* **Prompt**:
Retype the line containing "The image size is (1920, 1080)." and each later line through the end of the listing, exactly as written, with no other lines.

* **Records to use**:

== Segment start ==

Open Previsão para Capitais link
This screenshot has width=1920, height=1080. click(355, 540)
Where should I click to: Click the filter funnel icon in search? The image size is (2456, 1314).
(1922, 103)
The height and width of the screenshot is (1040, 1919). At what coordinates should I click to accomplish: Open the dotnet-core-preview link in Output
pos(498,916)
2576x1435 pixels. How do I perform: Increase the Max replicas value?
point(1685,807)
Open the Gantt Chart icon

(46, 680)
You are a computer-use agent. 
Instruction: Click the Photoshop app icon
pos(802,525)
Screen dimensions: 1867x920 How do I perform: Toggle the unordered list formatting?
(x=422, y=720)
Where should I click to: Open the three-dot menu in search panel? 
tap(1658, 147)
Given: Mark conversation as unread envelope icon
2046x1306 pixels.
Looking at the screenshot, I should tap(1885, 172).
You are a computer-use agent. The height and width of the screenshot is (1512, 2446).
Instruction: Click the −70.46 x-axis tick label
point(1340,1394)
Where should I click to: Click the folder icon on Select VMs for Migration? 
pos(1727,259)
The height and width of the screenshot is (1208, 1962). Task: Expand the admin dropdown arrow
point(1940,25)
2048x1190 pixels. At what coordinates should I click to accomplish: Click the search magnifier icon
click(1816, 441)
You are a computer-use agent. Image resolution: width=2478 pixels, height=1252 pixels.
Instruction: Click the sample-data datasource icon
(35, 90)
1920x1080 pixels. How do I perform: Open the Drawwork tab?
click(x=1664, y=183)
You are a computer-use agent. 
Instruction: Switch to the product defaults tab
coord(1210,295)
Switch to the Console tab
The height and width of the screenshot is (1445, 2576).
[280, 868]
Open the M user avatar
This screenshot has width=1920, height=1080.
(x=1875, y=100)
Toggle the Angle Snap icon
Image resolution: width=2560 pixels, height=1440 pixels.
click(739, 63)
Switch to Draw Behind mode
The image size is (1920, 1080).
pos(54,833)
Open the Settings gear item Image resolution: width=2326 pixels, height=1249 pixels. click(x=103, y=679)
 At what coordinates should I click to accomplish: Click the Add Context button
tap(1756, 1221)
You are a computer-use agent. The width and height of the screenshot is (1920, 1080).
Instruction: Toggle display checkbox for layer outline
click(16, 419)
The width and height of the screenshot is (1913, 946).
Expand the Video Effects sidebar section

== Segment end ==

* **Expected output**:
The image size is (1920, 1080).
pos(54,833)
Open the Settings gear item Image resolution: width=2326 pixels, height=1249 pixels. click(x=103, y=679)
 At what coordinates should I click to accomplish: Click the Add Context button
tap(1756, 1221)
You are a computer-use agent. The width and height of the screenshot is (1920, 1080).
Instruction: Toggle display checkbox for layer outline
click(16, 419)
The width and height of the screenshot is (1913, 946).
Expand the Video Effects sidebar section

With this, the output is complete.